Intente dominar al burro por la fuerza y le hará daño, de un modo incluso autodestructivo. Nadie con una fusta saldrá bien parado, ni siquiera el más poderoso de los gobiernos. La autodestrucción de Venezuela es la mejor imagen. Ante los golpes, los empresarios abandonaron su divisa y se marcharon. Como la clase empresarial no obedecía, la golpearon más, y más se marcharon. Ahora ya no queda prácticamente nadie. Hasta los pobres huyen. En la frontera del Orinoco con los llanos de Colombia encontré algunos, buscando hogar en la ciudad de Yopal. Terrible. Pero volvamos al burro. ¿Cómo se le trata? Fácil, con estímulos. Es curioso que lo sepan las decenas de niños que los visitan en A Illa da Toxa y no lo sepan los ministros de Economía.
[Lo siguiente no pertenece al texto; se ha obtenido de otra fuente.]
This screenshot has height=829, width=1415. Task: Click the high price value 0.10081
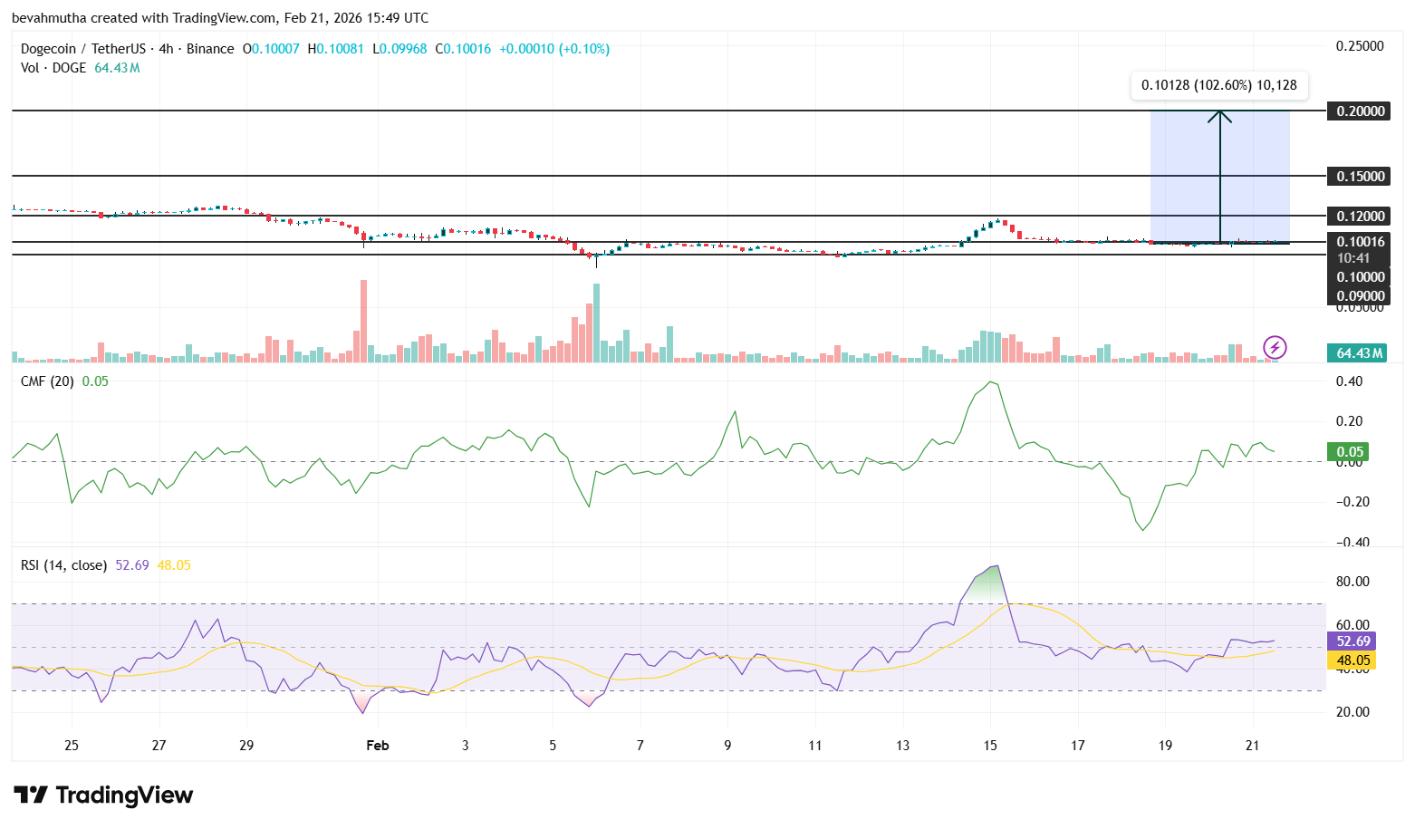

Trate a la economía con incentivos y la llevará a donde quiera, incluso al peor de los acantilados. Le seguirá, sonriendo y feliz.

Esto es lo que ocurre, por ejemplo, en Turquía, y el problema es que los estímulos que hacían andar al gigante de Estambul no se los proporcionaba Erdogan, sino Washington. Por ello, Trump, que debió de haber quedado de niño traumatizado con la historia del flautista de Hamelín, ha empezado a entonar la música que mueve al bienestar otomano. Y este movimiento del presidente de los Estados Unidos tiene dos efectos evidentes; el primero, que suena en todas las economías emergentes, y el segundo, que estas están conectadas con las naciones más desarrolladas. En el caso de Turquía, el puente de plata lo construyó el BBVA y lo hizo tan sólido que nos convirtió en el país más expuesto a la crisis de deuda turca. ¿Hay cortafuegos? Mejor apaguemos el fuego.
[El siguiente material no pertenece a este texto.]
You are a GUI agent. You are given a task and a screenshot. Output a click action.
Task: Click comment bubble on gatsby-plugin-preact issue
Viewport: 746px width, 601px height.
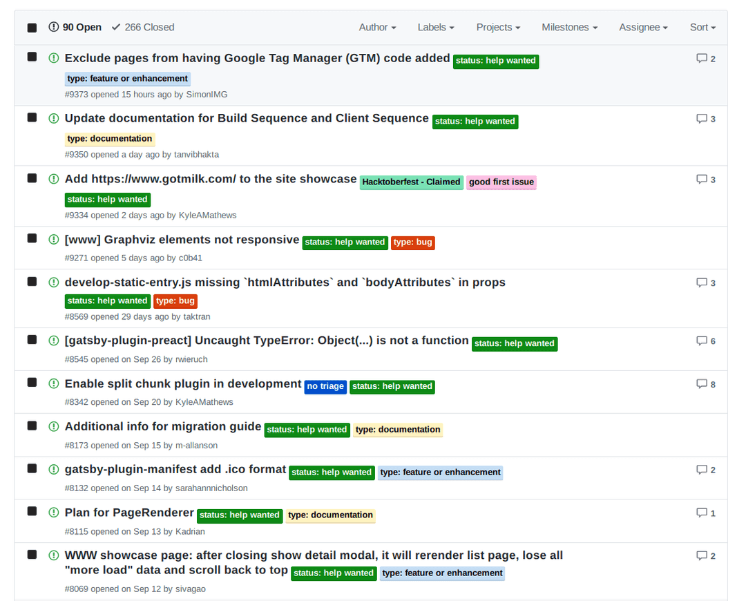coord(702,341)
Pero, ¿Cómo comenzó esta historia? Abriendo el mercado de deuda al dólar. EE.UU. entra en recesión y sitúa su tipo de interés real en negativo. Con tan nulas rentabilidades, los agentes financieros internacionales buscan mercados emergentes en los que invertir. La economía de turno, en este caso la turca, los recibe con los brazos abiertos. Cuando la recesión se termina en Estados Unidos y la Reserva Federal vuelve a situar los tipos en una posición atractiva, los agentes empiezan a deshacer posiciones para volver a casa. Si nada ocurre, la salida es equilibrada y tranquila, y eso lo sabe Trump, como también sabe que él tiene la capacidad para crear la histeria que impulse la avalancha. En esas estamos. Erdogan, que de tanto poder ya pensaba que cabalgaba sobre un alazán árabe, ha descubierto que monta un burro y encima no es él quien lo estimula. Por tanto, no lo maneja, solo lo monta. ¿Qué ha de hacer? Generar estímulos internos, y en esas está, y rece porque lo entienda bien, por nosotros y por el BBVA.